99-46-84 Zentimeter. Ein lüsterndes "Boah" wird manch triebgesteuertem Dreibeiner bei diesen Körpermaßen über die Lippen rutschen, während sich das zirkulierende Blut aus seinen Hirnrinden langsam aber sicher einen Weg gen Hosenboden bahnt. Dabei sollen die Proportionen keine Männerphantasien beflügeln - im Gegenteil: Ruth Handler, "Mutter" der Barbie-Puppe und Mitgründerin der Firma Mattel, sah in ihrer Kreation die Frau als autonomhandelndes Wesen. Tja, zumindest soweit autonom, dass sie von Doktorkittel bis Bikini alles tragen kann, was das Spielzeugregal im Supermarkt hergibt.
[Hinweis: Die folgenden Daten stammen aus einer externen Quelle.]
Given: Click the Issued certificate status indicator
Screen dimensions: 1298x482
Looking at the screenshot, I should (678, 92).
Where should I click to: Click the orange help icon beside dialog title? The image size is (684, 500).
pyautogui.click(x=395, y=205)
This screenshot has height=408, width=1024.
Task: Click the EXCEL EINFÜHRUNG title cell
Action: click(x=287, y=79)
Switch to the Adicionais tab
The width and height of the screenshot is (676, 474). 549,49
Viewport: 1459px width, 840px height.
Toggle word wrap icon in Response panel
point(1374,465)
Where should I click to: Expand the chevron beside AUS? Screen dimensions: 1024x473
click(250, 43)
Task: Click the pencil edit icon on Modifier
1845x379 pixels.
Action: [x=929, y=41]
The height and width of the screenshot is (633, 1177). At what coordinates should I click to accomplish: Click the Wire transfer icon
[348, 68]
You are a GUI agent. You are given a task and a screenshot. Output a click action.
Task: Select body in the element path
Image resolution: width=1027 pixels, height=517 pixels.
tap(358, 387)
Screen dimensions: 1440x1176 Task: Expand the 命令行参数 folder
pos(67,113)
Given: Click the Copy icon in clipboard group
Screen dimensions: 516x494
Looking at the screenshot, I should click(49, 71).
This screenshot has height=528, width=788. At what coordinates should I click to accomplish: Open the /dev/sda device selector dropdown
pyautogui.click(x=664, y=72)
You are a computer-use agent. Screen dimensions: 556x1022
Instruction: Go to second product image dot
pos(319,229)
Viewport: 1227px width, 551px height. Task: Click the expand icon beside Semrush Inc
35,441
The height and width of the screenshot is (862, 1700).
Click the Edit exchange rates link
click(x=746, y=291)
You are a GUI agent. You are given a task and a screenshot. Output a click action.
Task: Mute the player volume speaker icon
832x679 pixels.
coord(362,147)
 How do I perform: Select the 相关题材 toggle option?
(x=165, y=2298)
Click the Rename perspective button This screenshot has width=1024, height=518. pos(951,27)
Doch das Marketing-Konzept von Mattel geht längst über die trendigen Accessoires für die Puppe von heute hinaus. DVDs, Hör- und Videospiele erweitern seit Jahren das Franchise, ein Rendezvous mit der Produktlinie von Nintendo schien vorprogrammiert. Und da freut sich die einzige Käuferschicht, die bis jetzt etwas zu kurz gekommen ist: Denn während sich die Rentner bei Wii Sports die Knochen brechen, Eltern bei Big Brain Acedemy die grauen Zellen trainieren und typische Zocker mit Klempner Mario weite Galaxien erkunden, gab es bis jetzt für die Mädchen, die auf ihrem pinken Nintendo DS Kühe bürsten und Schafe halten konnten, keinen triftigen Grund, einen Wii zu besitzen. Activisions Barbie als Prinzessin der Tierinsel könnte das ändern.

Cinderella meets Cast Away
Als kleines Mädchen strandet die schiffbrüchige Rosella (Barbie) auf einer einsamen Insel. Sie freundet sich mit den dort lebenden Tieren an, die sich liebevoll um sie kümmern. Zehn Jahre später ist aus dem kleinen Mädchen eine junge Dame geworden. Gleichzeitig entdeckt ein junger Seefahrer, Prinz Antonio, das unentdeckte Südseeparadies. Der Schönling verliebt sich unsterblich in die hübsche Blondine, nimmt sie mit in sein Königreich. Einer baldigen Hochzeit scheint nichts mehr im Wege zu stehen.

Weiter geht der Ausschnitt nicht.